Standing outside the couple's trailer at the Fort Collins rodeo, Zion described the women's group as an "amazing organization" that helped all of today's barrel racers.

Rite of passage

Over the years, it became a rite of passage for young barrel racers to get their WPRA card as soon as possible upon turning 18, she said - much like a 16-year-old rushing out to pass her driver's test.

Yet Zion plans to forgo the WPRA next year and join the PRCA's new league. It will make traveling to rodeos with her husband, Corey, much easier, she said.

Zion also agreed with Lesmeister - and Lesmeister's mother - that after years of having separate barrel racing entities in a sometimes uncomfortable arrangement, the change was inevitable.

"It's been a long time coming," Zion said.

Even some cowboys say bringing the women under the PRCA umbrella probably is long overdue.

"There's quite a few fans," said Josh Johnson, a 26-year-old bull rider from Douglas, Wyo., who smiled and said most of the interaction between the bull riders and the barrel racers occurs "only if we're lucky."

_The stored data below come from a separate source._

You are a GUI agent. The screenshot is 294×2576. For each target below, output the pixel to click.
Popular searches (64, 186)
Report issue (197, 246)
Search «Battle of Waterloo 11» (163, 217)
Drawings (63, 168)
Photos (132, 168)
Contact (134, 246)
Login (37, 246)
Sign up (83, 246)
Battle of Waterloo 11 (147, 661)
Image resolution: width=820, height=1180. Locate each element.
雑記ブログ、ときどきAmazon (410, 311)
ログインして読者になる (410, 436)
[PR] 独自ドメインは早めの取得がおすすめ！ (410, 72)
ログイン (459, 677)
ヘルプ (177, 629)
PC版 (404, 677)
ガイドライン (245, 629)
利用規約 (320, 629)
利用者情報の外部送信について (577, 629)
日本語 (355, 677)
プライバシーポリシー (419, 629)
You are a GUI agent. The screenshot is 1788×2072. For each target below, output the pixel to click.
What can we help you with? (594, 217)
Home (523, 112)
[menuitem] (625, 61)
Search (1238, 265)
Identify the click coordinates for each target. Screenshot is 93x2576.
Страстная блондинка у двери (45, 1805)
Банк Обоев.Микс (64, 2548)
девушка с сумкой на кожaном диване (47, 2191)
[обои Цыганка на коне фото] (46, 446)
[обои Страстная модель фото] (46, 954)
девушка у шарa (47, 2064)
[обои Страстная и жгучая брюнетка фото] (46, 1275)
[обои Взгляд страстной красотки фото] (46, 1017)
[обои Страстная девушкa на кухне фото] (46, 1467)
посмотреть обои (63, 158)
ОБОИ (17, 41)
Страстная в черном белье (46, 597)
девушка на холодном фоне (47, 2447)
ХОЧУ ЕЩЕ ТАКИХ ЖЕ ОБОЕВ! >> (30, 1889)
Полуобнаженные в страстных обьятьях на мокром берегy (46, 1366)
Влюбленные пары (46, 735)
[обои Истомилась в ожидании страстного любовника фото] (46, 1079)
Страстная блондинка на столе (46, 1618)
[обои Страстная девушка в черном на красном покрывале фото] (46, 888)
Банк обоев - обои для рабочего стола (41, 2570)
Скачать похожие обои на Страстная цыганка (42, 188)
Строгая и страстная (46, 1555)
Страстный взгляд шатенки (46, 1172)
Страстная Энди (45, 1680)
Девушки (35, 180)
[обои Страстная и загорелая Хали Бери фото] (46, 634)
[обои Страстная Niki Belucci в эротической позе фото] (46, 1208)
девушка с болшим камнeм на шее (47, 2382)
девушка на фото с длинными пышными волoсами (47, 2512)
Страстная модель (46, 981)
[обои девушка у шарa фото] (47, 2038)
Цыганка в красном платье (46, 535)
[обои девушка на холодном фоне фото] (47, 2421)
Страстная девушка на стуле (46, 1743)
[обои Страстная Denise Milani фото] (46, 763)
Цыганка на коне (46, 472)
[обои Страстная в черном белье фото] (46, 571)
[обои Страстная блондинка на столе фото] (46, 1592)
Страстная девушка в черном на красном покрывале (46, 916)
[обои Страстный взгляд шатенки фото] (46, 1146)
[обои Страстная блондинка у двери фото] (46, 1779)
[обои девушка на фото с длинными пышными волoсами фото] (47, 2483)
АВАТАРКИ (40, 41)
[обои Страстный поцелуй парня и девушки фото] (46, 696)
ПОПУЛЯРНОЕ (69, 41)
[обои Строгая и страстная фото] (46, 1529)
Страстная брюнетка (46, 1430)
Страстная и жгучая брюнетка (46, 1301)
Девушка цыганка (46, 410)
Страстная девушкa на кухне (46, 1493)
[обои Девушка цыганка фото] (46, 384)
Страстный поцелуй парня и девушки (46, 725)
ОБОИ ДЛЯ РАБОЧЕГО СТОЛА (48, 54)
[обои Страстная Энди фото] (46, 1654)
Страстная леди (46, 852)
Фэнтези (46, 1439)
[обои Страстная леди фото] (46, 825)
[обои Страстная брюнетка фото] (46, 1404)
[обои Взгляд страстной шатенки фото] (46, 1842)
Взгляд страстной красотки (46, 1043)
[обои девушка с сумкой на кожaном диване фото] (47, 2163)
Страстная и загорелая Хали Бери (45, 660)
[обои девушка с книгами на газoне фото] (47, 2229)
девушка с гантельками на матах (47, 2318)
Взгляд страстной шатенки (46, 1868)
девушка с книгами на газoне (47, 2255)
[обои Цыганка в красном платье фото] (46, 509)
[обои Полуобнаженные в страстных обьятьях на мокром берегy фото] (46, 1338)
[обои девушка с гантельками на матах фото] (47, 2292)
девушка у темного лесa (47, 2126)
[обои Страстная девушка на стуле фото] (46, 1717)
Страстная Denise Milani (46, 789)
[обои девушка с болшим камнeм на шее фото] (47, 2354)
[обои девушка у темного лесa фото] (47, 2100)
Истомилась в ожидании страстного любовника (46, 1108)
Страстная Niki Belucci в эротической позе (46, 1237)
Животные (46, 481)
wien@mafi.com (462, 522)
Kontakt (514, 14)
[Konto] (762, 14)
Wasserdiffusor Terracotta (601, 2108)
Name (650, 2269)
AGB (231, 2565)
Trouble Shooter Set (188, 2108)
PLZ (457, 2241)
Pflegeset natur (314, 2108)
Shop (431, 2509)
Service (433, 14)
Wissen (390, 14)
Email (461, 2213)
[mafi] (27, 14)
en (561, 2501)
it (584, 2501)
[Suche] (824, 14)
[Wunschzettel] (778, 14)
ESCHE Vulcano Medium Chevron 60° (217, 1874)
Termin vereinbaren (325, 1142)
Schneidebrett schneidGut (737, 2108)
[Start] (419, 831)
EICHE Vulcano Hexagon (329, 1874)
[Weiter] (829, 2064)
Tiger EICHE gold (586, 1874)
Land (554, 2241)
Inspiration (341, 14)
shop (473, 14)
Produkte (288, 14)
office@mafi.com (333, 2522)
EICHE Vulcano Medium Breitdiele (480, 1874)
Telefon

Johnson said he didn't realize just how popular barrel racing was until the rift occurred and everyone started talking about it.

And that conversation, people on all sides say, hasn't been pretty.

Rumors have spread across the Internet and the rodeo circuits. People have taken sides, and confusion has lingered.

Many, like Ford, are disappointed with how it played out.

"It's sad that it had to come to this, because I don't feel that it had to," she said. "(The two organizations) dug their heels in."